Saturday, May 17, 2008

Leonard, Lady Defender

Men can be serious douche bags sometimes.

I had been talking to her most of the night. A coworker of mine I sometimes see at the The Bar. I'll admit, I find her to be very attractive, and she's sweet and cool. She's also a good deal younger than me; not that I find the actual number of someone's age to be all that telling after a certain point. But she also seems young in terms of life experiences, from what I can tell, and also doesn't exactly seem to hold her liquor all that well. Ah, I remember my first bar year fondly. Or don't remember it all that well, and had to be filled in on the sordid details the next day, which usually meant I had to apologize to someone. To be that young again... sorry, I don't think I want to relive my twenties ever again.

It didn't help the douche bag she was there with was feeding her shots all night. And he was a douche bag, and he didn't seem too happy she was talking to me most of the evening. Same with another coworker who was also hanging out with us, who periodically swooped in like a vulture to win the other coveted seat next to her. As well as the four foreign dudes that tried to literally grab her as we left the bar, one of which I exchanged some heated words with, and was ready to punch in the face for his not-so-nice comments. Or the guy we passed on the walk home that told her she was beautiful and sexy, so I pretended to be her boyfriend, holding her hand as we walked on.

Granted, I probably didn't look like a knight in shining armor either, hanging out with her most of the evening, some of the regulars flashing me looks with raised eyebrows and smiles, the "you're gonna get some tonight" look...

And in fact, yes, certain thoughts did come to mind, to be honest and fair. She is attractive. But I do fancy myself an honorable gentleman. And I do have a slight crush on her, but alas, she's a youngin'. I wouldn't take advantage of any lady totally obliterated on the sauce.

I did end up carrying her home, as at one point she stumbled and fell into a bed of flowers, thus turning her ankle. I felt bad. So I lay down next to her, and we sat there for a while, as people passed by and inquired if we needed assistance.

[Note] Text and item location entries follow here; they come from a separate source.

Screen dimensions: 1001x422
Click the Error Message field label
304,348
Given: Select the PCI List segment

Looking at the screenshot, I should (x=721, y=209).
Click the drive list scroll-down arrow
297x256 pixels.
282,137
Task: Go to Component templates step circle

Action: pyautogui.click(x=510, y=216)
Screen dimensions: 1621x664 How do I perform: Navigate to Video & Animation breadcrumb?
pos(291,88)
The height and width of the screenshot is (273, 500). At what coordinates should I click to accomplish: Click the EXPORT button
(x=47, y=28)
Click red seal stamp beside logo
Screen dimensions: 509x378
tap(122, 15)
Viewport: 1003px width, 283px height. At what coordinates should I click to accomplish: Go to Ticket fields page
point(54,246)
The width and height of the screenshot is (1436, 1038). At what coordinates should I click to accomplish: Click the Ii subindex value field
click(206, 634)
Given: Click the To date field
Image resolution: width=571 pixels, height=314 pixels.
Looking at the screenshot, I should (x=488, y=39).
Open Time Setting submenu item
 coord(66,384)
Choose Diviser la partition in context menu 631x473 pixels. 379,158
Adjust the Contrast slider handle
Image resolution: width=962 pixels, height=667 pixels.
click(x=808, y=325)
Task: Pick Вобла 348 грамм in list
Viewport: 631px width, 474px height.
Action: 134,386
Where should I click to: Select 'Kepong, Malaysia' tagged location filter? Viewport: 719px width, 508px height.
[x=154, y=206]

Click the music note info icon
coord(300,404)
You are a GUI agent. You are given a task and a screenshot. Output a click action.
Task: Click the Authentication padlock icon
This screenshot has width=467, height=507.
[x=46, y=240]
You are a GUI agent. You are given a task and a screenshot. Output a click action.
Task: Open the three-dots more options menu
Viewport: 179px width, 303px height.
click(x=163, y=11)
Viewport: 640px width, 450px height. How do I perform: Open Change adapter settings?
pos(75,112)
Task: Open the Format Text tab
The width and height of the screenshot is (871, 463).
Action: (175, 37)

Unfortunately she lives a ways out, and with the turned ankle I offered my place as a good resting area. In which I did selfishly offer her my bed, because I still have this compelling need for company, and human contact. Though I had to fight some urges, we didn't make out. Which I'm glad for. And instead cuddled up and slept, which can sometimes be so much more rewarding than any other kind of action to be had.

But ugh, there was something in the air last night. People, mostly the men folk, were acting like crazed, horny lunatics.

...

We met for coffee, despite many friend's warnings and advice. And though I had been preparing a list of things I wanted to say, somehow the subject of the past did not come up. I'm still angry about a lot of the things that happened, and almost felt let down after we parted. I got all worked up for nothing. But that was probably for the best. Angry words wouldn't really make me feel all that better in the long run.

Instead we just talked. Small talk. I suppose it was all right. A little awkward.

I just wish I didn't have those little emotional relapses I'm prone to. I can be pretty masochistic when it comes to the emotions. I'm a sucker for pain.

So then I drove the demons out with the usual remedy, whiskey and beer and good friends at the The Bar.

One of these days I'll stop going out all the time. Its really hurting my body.

...

I had a productive day yesterday. I finally opened a savings account. And I'm proud of myself. Then I bought some cd's and had a beer at the Cafe while I wrote some lyrics and enjoyed the sunshine.

I'm thinking about rearranging my room tonight or tomorrow. I think I actually want to make some sort of desk situation, like a work space, instead of doing everything in my tiny room on my bed. Especially the eating thing. Yeah, I eat in bed. Gotta snap out of that habit.